[Start of Attachment]
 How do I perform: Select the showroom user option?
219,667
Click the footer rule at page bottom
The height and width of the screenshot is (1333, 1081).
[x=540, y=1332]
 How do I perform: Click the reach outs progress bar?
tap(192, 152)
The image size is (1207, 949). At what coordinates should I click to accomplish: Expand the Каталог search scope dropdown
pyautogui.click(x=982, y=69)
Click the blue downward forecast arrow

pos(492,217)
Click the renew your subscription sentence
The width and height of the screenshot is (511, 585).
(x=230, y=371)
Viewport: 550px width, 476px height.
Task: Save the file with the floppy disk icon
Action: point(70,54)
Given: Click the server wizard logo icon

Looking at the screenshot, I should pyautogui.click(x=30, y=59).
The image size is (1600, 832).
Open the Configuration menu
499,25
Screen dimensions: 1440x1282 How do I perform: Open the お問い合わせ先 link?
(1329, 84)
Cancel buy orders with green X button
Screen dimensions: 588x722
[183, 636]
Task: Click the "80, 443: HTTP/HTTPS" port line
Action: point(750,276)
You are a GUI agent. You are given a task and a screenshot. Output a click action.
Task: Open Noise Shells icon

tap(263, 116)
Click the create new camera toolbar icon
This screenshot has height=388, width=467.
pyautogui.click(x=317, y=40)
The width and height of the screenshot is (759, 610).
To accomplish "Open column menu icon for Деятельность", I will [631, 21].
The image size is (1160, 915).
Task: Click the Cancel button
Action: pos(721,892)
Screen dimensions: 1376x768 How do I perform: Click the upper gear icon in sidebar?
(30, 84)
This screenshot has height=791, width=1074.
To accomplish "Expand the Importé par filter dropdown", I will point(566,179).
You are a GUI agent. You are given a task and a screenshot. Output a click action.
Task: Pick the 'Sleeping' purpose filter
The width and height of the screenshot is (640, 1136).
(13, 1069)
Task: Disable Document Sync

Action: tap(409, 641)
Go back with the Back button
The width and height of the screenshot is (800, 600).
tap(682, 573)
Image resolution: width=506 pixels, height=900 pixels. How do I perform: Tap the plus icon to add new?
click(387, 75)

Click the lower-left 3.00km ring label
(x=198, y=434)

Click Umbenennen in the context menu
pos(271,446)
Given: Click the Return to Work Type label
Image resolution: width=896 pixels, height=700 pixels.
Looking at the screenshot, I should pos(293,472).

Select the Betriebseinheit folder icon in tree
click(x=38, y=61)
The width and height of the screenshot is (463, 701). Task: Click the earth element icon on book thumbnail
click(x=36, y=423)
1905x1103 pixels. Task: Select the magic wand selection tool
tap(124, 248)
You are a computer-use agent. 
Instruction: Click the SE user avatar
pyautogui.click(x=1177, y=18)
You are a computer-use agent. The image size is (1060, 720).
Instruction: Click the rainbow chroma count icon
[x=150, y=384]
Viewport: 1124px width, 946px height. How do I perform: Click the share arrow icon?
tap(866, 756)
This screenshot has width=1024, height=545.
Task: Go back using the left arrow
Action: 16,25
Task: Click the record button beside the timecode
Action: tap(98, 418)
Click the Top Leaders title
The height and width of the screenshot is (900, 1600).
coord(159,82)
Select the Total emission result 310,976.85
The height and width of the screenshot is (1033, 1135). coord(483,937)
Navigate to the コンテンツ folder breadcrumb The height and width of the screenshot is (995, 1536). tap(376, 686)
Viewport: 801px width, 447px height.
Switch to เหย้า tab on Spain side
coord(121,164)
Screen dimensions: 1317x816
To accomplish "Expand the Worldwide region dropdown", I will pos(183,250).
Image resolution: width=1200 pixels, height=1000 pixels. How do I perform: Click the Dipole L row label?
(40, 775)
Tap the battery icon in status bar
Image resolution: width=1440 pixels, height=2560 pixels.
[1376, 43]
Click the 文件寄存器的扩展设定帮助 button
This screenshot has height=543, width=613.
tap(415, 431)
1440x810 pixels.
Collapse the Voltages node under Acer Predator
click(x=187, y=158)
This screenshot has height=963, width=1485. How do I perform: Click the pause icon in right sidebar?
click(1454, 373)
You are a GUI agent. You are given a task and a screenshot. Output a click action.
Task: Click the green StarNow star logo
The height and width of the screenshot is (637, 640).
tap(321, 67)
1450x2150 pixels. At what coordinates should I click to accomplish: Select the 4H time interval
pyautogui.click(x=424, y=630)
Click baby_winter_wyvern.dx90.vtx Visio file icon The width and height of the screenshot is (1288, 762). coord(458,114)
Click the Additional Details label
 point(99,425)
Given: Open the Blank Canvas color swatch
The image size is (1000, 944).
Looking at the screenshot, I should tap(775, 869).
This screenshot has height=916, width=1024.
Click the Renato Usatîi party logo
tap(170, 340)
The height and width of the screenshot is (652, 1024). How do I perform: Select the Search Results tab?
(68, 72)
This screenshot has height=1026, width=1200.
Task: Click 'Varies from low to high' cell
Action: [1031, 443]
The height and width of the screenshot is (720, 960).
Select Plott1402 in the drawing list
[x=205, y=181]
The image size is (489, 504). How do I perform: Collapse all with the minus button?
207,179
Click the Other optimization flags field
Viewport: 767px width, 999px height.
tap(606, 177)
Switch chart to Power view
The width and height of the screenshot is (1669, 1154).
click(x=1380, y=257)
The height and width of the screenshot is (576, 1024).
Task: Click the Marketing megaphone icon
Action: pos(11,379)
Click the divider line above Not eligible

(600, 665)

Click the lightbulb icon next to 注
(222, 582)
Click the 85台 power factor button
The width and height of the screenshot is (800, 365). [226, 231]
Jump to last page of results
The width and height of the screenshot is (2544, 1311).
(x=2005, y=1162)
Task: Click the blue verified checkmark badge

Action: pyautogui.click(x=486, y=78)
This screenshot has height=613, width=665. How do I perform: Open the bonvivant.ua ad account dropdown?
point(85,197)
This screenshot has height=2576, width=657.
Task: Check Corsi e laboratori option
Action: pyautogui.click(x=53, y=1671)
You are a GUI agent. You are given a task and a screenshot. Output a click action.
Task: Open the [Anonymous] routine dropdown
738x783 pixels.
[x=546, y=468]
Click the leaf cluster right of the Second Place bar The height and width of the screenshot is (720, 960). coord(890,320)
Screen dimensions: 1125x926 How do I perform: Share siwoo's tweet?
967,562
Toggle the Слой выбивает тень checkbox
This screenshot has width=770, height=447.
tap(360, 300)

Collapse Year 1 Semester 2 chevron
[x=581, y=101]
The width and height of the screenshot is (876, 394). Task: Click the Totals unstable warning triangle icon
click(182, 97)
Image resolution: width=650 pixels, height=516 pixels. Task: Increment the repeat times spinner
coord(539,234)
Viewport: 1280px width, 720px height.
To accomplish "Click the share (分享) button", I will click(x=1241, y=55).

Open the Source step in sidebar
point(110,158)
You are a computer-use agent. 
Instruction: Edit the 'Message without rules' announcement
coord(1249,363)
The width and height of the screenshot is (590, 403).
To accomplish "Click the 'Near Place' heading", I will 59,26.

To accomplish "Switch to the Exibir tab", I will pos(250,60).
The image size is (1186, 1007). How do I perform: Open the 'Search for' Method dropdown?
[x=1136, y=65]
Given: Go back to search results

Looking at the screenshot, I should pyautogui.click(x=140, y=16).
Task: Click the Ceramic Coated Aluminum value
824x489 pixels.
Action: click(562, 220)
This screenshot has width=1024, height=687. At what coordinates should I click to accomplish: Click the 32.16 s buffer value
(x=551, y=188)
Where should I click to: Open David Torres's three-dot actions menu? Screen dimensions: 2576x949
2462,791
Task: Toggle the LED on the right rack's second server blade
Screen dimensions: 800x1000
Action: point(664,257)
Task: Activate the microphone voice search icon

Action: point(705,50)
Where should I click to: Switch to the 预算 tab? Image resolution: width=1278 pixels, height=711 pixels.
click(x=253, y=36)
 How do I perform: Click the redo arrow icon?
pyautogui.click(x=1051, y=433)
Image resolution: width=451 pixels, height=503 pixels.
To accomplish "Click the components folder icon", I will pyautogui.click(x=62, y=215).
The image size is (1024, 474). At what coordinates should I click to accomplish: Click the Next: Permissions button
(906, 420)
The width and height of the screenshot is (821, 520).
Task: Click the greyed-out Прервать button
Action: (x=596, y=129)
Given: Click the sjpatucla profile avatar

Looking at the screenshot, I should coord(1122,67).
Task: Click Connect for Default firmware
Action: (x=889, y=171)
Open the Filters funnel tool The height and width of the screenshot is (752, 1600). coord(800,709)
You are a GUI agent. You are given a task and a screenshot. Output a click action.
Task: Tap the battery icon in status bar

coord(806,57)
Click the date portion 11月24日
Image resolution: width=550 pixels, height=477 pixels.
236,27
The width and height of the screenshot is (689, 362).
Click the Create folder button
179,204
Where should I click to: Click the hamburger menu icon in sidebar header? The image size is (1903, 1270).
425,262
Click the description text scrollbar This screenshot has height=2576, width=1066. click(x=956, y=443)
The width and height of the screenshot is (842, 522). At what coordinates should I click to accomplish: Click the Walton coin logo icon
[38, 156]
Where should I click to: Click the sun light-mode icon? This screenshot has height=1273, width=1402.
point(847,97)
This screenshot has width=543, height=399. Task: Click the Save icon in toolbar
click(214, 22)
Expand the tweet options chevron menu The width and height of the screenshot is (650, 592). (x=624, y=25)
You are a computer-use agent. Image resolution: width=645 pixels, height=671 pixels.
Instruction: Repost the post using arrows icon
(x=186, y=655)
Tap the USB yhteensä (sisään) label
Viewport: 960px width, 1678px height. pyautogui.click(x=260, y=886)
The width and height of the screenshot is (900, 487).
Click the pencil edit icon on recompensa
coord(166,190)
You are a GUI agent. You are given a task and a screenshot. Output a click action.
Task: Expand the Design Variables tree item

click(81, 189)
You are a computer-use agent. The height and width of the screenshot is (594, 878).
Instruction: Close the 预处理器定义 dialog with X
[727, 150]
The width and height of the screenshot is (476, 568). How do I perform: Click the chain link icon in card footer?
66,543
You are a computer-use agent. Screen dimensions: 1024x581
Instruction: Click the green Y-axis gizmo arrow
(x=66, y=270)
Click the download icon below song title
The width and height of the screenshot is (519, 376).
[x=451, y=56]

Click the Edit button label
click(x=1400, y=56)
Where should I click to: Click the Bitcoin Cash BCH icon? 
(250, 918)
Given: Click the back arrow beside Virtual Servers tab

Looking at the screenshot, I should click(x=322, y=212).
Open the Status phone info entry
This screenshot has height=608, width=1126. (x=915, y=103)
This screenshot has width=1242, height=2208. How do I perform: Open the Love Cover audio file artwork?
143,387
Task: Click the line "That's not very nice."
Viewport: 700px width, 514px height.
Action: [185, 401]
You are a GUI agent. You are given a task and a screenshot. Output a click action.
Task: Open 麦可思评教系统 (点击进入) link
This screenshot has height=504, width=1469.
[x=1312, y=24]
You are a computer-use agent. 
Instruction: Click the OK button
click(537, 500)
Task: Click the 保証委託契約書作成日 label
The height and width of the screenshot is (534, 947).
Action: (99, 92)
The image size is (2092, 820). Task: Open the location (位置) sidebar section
[End of Attachment]
▶ [INSTRUCTIONS TO FOLLOW] Scan the material for "title" and copy the lines that hold it.

▶ [ANSWER TO THE PROBLEM]
Click the Top Leaders title
Click the download icon below song title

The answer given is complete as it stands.